Tontolaba supino, redicho, mamarracho, pijo, niño
de papá. Estoy siendo blando con él, lo sé, pero supongo que los años endulzan
el recuerdo.
Un futuro protagonista de este blog me envió ayer
un enlace, pincho y me entero de que Crispín ha desaparecido tras protagonizar
un espectacular alzamiento de bienes. Igual que su progenitor, aunque sin tanto
estilo. Miles de trabajadores han quedado en la calle, pero en estos días siete
mil parados ni se notan. Solo dan para una semana de titulares en las noticias
de la televisión autonómica.
Conocí a Crispín padre hace la torta de años y un
poco más. Un tipo elegante y seco, con ese rictus de lagarto viejo tan propio de los prohombres del
franquismo. Impresionaba un poco, porque un ojo le miraba a Cuenca y el otro a
Tombuctú. Tenía un coco fuera de lo común y tablas para decir una cosa y la
contraria en la misma conversación, como todos los hombres de iglesia. Sénior
(llamarle Papuchi, como hacía su retoño, me parece excesivo) hizo fortuna con
Franco. Levantó un imperio de la nada. Amasó una fortuna tal que al cabo de
tres décadas figuró en la lista de los más ricos del país.

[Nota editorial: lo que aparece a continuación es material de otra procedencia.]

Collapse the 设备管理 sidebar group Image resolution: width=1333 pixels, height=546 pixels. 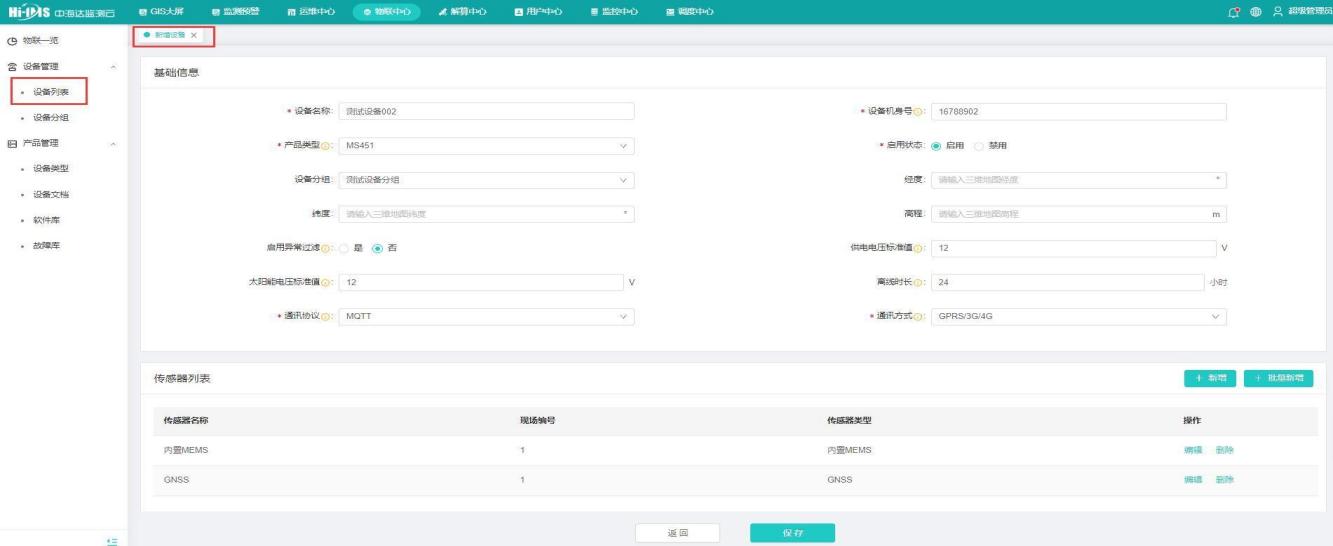(113, 67)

Y entonces se armó el belén: le secuestraron en los
años mozos de la democracia, cuando todo iba a ser chupilerindi y el mundo
parecía recién pintado, que diría Sabina, con ilusión y marihuana a falta de
pintura.
Fue un asunto turbio y nunca del todo aclarado. Crispín
padre permaneció en cautiverio cerca de un año. La familia pagó el rescate, pero el
secuestrado no llegó a ver la luz, se les murió; al parecer, estaba enfermo del
corazón.
Tienes mucho tiempo para pensar cuando estás metido en un zulo. Allí
descubres que tu vida de éxito es una puta mierda y que los millones no te
hacen feliz ni libre, que estás lleno de servidumbres, que tus hijos son unos
inútiles y unos ingratos, que tu mujer es una máquina de quejarse a pesar de
que la tienes podrida de millones, que todos los reconocimientos son fingidos, que no puedes comprar más vida, que aquello estaba bien cuando tenías todo
el tiempo por delante, pero no cuando la muerte asoma. Y la solución siempre es
la misma: soltar lastre.
El tipo pactó con sus secuestradores el lugar de la
liberación, Barajas, y se agenció con facilidad un pasaporte falso, preludio de
lo que vendría después, una vida falsa primero en Chile y luego en Brasil, donde se dedicó a las dos
cosas que más le gustaban: las mulatas y la cirugía estética. Las malas lenguas
dicen que se especializó en cambiar la fisonomía de los narcos para ayudarles a
pasar desapercibidos. El tipo era un hacha para los negocios. También se
rumorea que vendió a sus clientes y la DEA le buscó acomodo en Estados Unidos.
No sé si creérmelo, aunque los escrúpulos no iban a ser su problema, de eso
estoy seguro.
Crispín Junior y yo fuimos compañeros de aula. No
curraba ni por equivocación, venía en coche caro al colegio (siempre andaba jugueteando con las llaves del deportivo, para refrotárnolo por los morros, básicamente) y nunca llevaba menos de
diez mil pesetas encima. Era un tipo blando y remilgado que estaba pidiendo un
par de hostias como el comer. El problema es que en vez de dárselas le
confiaron una multinacional. Lo normal en este país, vamos.
El mamarracho ha protagonizado el mayor desfalco de la
historia, dicen, pero eso deben de ser exageraciones. Ningún récord de estafa o corrupción dura mucho en esta España de pandereta. En eso somos una potencia, como en motociclismo.
Sea como fuere, Crispín ha cogido las de Villadiego con un buen pellizco. Deja deudas, esposa y heredero. Y a juzgar por las fotos,
y a pesar de sus cándidas diecinueve primaveras y sus buenas palabras con los afectados,
la criatura promete seguir la tradición familiar.